(Pixel coordinate grounding data)
______

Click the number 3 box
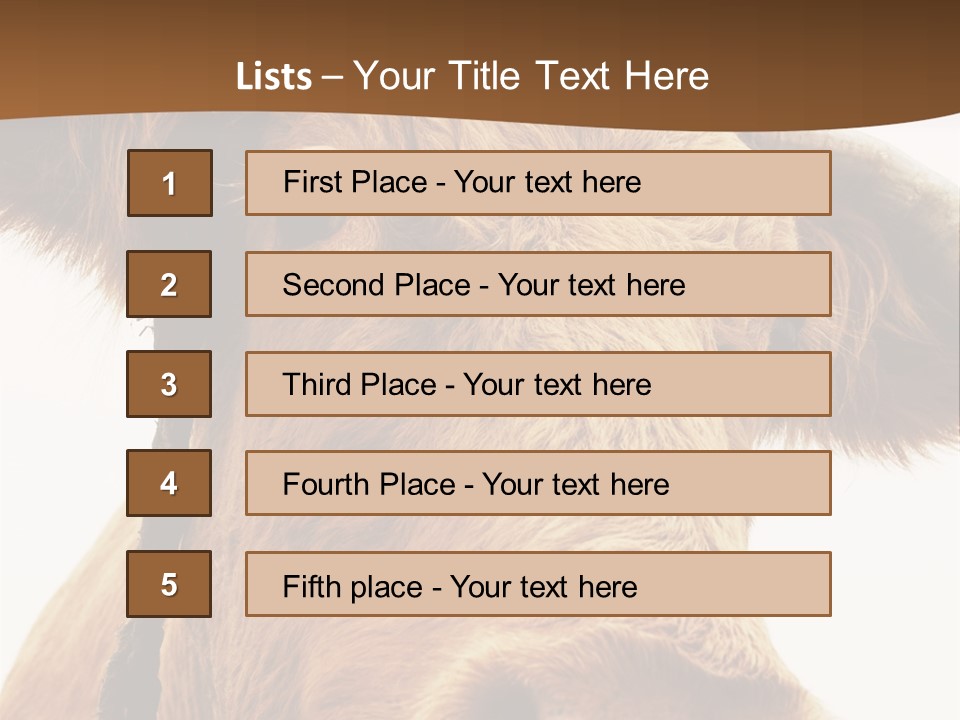Image resolution: width=960 pixels, height=720 pixels. tap(169, 384)
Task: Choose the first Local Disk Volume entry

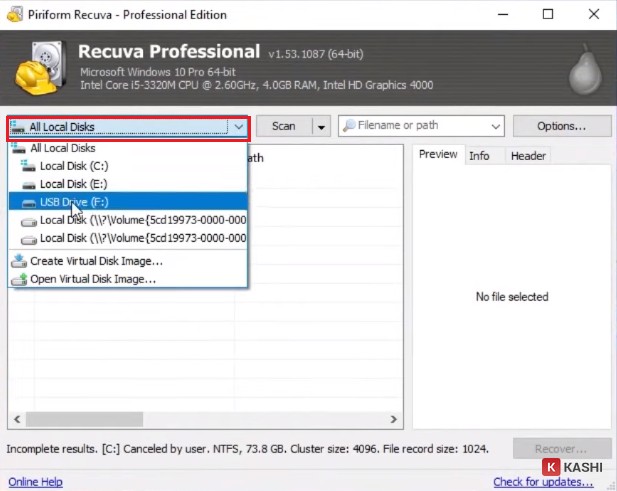Action: 142,220
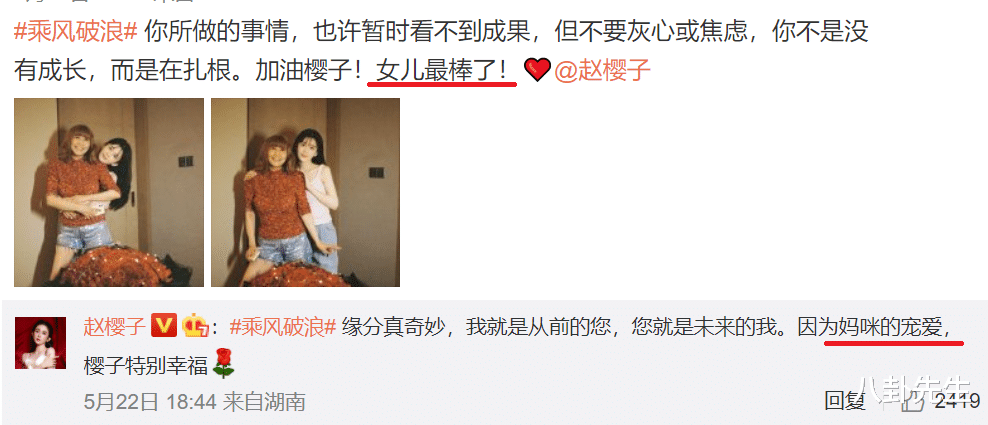Viewport: 988px width, 425px height.
Task: Click the thumbs-up like icon on comment
Action: pos(914,401)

______

Problem:
Here the job is to print all the entries above exactly, minus the images.

Answer section:
Click the number 3 box
Image resolution: width=960 pixels, height=720 pixels. tap(169, 384)
Task: Choose the first Local Disk Volume entry

Action: 142,220
Viewport: 988px width, 425px height.
Task: Click the thumbs-up like icon on comment
Action: pos(914,401)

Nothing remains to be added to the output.